FIG. 3 is an oblique representation of a bat-swing module which better illustrates certain features of this aspect of the invention. In particular, in a preferred embodiment, the electromotive source utilized to swing the bat is provided in the form of a servomotor 304, which is coupled to a vertical shaft 306 through some form of mechanical coupling, whether in the form of a gear, chain or pulley 308, as shown. In alternative embodiments, the drive means may be coupled directly to the vertical shaft 306, depending upon the particular mechanical capabilities of the drive unit chosen. The shaft 306 preferably emerges through a top panel 314 of an enclosure 310 through a series of bearings 320, which also assist in stabilizing bat movement, as coupled through the drive means.

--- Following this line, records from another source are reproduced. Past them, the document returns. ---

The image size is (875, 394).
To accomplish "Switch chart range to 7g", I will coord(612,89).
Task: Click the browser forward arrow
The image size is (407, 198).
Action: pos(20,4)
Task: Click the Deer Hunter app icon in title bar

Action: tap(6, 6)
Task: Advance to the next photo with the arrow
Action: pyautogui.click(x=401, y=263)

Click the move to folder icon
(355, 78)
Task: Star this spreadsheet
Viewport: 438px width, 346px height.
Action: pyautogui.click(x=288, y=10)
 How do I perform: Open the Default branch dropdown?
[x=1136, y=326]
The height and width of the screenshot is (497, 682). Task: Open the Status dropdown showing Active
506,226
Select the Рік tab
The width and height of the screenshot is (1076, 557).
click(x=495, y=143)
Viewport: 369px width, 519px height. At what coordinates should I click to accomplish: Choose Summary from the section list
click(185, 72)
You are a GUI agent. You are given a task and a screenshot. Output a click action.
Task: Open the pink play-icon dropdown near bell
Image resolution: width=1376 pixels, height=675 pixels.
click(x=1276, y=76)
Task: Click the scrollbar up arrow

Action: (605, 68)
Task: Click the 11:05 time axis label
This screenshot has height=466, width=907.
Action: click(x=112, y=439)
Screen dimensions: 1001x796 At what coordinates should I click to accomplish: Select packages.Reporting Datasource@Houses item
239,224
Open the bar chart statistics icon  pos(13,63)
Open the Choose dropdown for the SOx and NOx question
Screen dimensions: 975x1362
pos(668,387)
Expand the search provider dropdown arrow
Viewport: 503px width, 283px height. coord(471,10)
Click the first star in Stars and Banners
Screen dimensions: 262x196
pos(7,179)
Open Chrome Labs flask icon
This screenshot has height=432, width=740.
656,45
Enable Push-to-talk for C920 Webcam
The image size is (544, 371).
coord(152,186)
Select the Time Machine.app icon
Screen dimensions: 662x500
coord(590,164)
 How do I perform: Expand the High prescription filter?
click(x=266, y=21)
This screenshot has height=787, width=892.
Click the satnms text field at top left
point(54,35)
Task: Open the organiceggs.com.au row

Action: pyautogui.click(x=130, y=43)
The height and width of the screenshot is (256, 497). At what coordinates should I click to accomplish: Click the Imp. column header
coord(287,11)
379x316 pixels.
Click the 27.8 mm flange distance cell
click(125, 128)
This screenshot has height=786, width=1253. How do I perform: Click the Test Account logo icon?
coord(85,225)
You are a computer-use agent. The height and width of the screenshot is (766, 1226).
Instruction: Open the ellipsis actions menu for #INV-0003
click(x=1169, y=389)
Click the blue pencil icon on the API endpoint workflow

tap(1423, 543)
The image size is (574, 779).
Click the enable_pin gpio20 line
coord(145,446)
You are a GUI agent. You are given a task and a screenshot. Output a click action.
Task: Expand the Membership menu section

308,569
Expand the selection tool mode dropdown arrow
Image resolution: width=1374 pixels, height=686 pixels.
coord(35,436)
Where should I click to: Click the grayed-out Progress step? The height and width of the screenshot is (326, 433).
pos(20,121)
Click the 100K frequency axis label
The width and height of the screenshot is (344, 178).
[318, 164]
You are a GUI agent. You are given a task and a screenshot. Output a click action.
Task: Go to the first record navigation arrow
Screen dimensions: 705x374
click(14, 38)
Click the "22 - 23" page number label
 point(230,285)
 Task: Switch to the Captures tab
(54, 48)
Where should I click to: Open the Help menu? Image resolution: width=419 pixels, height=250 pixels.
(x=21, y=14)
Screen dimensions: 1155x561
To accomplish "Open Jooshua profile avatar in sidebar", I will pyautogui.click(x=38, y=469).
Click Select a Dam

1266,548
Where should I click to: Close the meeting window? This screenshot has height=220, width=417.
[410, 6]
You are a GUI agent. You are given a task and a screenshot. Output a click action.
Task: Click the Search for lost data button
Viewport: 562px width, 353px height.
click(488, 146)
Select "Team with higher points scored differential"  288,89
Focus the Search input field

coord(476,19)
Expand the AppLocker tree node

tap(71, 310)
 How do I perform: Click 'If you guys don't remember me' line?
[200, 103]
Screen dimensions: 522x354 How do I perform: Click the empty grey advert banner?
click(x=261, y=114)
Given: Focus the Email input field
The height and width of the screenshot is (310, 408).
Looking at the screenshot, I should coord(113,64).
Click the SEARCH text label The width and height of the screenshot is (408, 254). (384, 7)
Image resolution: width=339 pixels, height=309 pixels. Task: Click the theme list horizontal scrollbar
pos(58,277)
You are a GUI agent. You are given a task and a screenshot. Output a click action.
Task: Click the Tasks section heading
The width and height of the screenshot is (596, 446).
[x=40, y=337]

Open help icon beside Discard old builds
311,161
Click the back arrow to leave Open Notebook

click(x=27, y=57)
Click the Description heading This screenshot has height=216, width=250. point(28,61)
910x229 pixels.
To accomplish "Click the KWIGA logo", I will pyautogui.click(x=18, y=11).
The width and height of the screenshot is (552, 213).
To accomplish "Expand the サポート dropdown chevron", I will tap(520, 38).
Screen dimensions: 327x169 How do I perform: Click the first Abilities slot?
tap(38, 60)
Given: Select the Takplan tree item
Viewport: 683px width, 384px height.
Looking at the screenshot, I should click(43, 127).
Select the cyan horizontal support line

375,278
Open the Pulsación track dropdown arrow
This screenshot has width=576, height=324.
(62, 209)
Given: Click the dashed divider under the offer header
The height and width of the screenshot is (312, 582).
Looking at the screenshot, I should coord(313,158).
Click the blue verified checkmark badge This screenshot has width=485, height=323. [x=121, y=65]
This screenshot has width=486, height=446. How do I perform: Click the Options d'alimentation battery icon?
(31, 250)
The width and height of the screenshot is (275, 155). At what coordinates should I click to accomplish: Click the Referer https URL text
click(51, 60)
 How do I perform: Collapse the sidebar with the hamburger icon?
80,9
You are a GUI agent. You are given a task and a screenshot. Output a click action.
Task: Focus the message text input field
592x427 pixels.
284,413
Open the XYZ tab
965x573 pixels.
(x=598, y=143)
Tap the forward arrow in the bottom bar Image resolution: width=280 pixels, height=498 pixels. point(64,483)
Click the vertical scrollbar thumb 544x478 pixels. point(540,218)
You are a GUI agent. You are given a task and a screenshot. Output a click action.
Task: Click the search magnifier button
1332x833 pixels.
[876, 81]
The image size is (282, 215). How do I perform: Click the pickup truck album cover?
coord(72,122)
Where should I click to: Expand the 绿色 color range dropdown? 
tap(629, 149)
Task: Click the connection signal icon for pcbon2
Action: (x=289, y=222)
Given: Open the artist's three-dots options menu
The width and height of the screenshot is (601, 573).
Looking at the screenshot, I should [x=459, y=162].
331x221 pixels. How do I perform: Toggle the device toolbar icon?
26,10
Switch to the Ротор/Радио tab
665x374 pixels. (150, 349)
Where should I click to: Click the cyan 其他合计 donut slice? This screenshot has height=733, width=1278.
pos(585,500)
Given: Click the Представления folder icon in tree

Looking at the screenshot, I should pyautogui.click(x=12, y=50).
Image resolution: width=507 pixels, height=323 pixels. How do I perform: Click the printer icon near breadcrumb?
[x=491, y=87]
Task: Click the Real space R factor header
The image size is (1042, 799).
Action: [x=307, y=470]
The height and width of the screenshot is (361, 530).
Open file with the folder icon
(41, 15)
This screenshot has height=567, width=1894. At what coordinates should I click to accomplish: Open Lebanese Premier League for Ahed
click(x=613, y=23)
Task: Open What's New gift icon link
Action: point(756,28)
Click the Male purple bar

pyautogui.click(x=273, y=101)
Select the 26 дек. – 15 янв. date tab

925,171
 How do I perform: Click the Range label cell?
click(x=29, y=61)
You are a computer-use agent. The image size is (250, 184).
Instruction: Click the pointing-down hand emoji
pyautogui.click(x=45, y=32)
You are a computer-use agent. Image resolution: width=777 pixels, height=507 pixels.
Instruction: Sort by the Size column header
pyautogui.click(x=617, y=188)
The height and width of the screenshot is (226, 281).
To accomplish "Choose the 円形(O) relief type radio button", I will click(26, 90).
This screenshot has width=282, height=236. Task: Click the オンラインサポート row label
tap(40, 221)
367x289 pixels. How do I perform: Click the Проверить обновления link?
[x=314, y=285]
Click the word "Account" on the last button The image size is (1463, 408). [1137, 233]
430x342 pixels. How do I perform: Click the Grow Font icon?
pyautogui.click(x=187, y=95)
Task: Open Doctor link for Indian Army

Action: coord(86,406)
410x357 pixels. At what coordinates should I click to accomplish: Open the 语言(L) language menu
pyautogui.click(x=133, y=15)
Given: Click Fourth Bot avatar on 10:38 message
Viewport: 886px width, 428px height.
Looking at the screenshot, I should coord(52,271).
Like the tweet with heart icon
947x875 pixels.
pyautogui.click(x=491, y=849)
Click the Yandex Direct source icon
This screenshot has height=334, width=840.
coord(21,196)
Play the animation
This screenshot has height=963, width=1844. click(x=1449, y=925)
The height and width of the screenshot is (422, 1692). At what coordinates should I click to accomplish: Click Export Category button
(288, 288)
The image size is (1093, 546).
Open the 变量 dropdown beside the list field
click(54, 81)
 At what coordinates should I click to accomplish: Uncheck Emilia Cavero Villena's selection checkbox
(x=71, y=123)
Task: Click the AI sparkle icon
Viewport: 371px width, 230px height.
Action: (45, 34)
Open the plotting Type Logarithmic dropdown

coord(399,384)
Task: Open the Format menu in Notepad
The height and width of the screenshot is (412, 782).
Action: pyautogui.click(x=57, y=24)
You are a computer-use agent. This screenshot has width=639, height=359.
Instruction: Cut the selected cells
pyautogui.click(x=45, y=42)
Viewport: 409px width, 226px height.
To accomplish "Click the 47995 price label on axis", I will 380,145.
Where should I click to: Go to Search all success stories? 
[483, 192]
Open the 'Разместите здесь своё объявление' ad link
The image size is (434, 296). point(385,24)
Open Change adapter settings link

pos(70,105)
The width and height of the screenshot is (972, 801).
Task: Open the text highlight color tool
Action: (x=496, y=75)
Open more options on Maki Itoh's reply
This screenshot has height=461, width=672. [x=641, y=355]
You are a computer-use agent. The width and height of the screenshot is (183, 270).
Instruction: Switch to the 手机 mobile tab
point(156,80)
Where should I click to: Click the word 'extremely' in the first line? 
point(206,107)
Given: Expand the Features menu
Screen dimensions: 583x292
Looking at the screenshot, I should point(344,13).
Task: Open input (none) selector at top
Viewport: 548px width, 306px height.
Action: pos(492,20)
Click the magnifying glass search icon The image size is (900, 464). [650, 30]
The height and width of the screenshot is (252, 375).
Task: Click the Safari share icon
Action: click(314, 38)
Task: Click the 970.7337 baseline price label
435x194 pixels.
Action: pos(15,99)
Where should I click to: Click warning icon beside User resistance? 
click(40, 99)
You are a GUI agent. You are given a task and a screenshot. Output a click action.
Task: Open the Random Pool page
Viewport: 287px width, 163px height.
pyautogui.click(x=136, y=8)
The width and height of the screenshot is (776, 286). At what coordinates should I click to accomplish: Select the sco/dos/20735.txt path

At the top end of the rotating shaft 306, means are provided for gripping a bat at its handle end. Preferably, this grip takes the form of a padded cradle 330 which is attached to a base 332 which is, in turn, coupled to the upper end of the shaft 306. A clamping element 334 is provided which, when brought down in mating agreement with cradle 330, grasps the bat at its handle end to make possible a rigidly coupled swing without excessive slippage, but with an impact comparable to that delivered by a human batter. Note that by moving the bat along its longitudinal axis with the clamp loosened, the mechanism may be tightened to simulate the position of the batter's hands at various points along the bat, including “choked-up” positions.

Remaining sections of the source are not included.